AustralianSuper helped Woodside stop investor protest vote over climate policies, analysis shows
Australia’s biggest superannuation fund helped Woodside Energy fend off a shareholder revolt over its climate policies, nullifying concerns raised by global investors, according to new analysis.
Activist group Market Forces said AustralianSuper recently voted for the re-election of Ian Macfarlane, a senior Woodside director and longtime sustainability committee member at the oil and gas giant.
The former resources minister was the target of a campaign by eco-conscious investors, activists and international funds.
They registered a strong protest vote against Macfarlane, but fell short in their bid to stop him being re-elected to the board at the annual general meeting in late April.
“By throwing its full support behind
Woodside’s board, AustralianSuper has signalled its tacit approval of the company’s oil and gas expansion strategy,” Market Forces said.
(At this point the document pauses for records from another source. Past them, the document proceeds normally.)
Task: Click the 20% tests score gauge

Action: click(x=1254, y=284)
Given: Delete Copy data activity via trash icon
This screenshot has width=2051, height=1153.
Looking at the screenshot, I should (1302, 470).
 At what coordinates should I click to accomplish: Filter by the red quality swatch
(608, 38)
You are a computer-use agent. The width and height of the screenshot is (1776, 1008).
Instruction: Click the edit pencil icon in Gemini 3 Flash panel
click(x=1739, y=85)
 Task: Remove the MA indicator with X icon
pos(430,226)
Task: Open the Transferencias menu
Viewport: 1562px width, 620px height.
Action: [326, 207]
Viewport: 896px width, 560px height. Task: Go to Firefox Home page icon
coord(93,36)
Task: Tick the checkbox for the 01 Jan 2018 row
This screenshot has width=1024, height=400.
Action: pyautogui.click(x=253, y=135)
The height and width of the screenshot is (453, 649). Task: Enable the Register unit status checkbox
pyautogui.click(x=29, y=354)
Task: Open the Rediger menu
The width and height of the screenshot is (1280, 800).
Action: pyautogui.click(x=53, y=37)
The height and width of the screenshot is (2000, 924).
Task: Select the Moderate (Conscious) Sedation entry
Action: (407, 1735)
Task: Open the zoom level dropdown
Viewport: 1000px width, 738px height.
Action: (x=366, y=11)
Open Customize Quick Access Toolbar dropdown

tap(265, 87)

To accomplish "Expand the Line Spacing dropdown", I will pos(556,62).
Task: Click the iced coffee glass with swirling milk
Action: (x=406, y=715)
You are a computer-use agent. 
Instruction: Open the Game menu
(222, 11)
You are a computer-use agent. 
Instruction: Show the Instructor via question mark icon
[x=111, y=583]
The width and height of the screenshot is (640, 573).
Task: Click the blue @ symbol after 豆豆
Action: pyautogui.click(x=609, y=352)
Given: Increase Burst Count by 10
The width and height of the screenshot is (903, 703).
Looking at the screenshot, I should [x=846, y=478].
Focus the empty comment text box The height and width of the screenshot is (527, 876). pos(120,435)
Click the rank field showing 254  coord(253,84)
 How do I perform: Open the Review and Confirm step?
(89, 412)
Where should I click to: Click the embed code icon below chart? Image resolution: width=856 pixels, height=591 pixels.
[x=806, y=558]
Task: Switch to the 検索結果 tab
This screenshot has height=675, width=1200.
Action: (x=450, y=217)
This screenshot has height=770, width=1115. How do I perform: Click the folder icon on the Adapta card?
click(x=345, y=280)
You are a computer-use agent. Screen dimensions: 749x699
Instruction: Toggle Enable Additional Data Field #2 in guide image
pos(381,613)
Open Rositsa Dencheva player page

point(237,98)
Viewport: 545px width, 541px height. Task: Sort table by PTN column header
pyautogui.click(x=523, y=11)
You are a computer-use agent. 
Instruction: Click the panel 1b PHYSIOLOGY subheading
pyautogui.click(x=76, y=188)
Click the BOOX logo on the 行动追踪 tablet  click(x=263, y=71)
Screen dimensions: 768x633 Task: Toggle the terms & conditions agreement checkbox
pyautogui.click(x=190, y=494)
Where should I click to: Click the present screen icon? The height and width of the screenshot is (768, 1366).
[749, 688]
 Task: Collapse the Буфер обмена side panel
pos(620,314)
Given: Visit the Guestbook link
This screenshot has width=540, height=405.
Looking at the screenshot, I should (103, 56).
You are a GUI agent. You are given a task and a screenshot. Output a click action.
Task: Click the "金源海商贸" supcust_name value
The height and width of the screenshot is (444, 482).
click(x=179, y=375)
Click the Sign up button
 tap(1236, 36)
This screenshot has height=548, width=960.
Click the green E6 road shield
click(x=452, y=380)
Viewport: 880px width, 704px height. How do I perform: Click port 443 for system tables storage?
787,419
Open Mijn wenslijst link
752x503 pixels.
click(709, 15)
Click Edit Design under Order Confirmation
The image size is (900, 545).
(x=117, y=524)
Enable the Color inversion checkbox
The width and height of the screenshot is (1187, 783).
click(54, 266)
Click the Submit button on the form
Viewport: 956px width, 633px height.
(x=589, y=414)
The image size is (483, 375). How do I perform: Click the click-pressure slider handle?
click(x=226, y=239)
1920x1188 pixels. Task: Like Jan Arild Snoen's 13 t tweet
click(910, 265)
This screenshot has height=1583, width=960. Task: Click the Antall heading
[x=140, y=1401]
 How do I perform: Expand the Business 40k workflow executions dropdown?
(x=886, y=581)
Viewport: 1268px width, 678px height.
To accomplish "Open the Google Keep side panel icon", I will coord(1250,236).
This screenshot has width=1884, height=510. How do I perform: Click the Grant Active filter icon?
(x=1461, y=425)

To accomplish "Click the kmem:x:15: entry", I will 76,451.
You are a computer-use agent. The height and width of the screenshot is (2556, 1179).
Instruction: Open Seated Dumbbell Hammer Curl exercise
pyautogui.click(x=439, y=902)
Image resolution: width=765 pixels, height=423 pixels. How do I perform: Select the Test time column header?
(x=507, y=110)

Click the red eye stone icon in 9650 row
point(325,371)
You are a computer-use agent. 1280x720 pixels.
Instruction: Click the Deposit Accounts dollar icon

It said the large super fund had failed to use its influence to demand an end to Woodside’s oil and gas expansion plans.
Sign up for Guardian Australia’s free morning and afternoon email newsletters for your daily news roundup
Market Forces said it paired its investment analysis with share voting data to identify how large shareholders voted. It found that major global investor BlackRock voted against the re-election of Macfarlane, as did several funds run by investment manager Vanguard.
BlackRock was contacted for comment.
A spokesperson for AustralianSuper said it supported Woodside’s director nominations after the company pledged to increase engagement with shareholders over its climate policies.
“We have met with Woodside on multiple occasions to discuss the company’s net-zero strategy, including its capital allocation and carbon reduction initiatives,” the spokesperson said.
Woodside is a major corporate target for activists due to its planned expansion of operations including the proposed Burrup Hub extension.
Protesters recently targeted the family home of Woodside chief executive, Meg O’Neill, in what the company claimed was an unacceptable level of activism designed to threaten and intimidate.
The Perth-headquartered company has said Woodside projects were needed for decarbonisation, with gas used as an alternative to coal for electricity generation as the international community works to meet climate goals.
Woodside’s climate report, which last year recorded a high level of dissent, will be put back in front of shareholders next year for a nonbinding vote.
Many energy companies are grappling with their commitments to cut greenhouse gas emissions while deriving returns from their primary business of extracting fossil fuels.
Gas supply crunches in Australia’s east have also raised concerns over energy security, which companies including Woodside have pledged to help protect against.
According to Intergovernmental Panel on Climate Change analysis after the landmark 2015 Paris agreement, greenhouse gas emissions from existing fossil fuel infrastructure are more than enough to push the world beyond its climate goals.
The Market Forces analysis found Australia’s biggest 30 super funds’ default investment options own 8% of Woodside’s shares and 9% of Santos, giving them a significant voting bloc.
“This new analysis shows AustralianSuper
has continued that trend of buying more shares in Woodside, while others have gone in the opposite direction and reduced their stake,” the report said.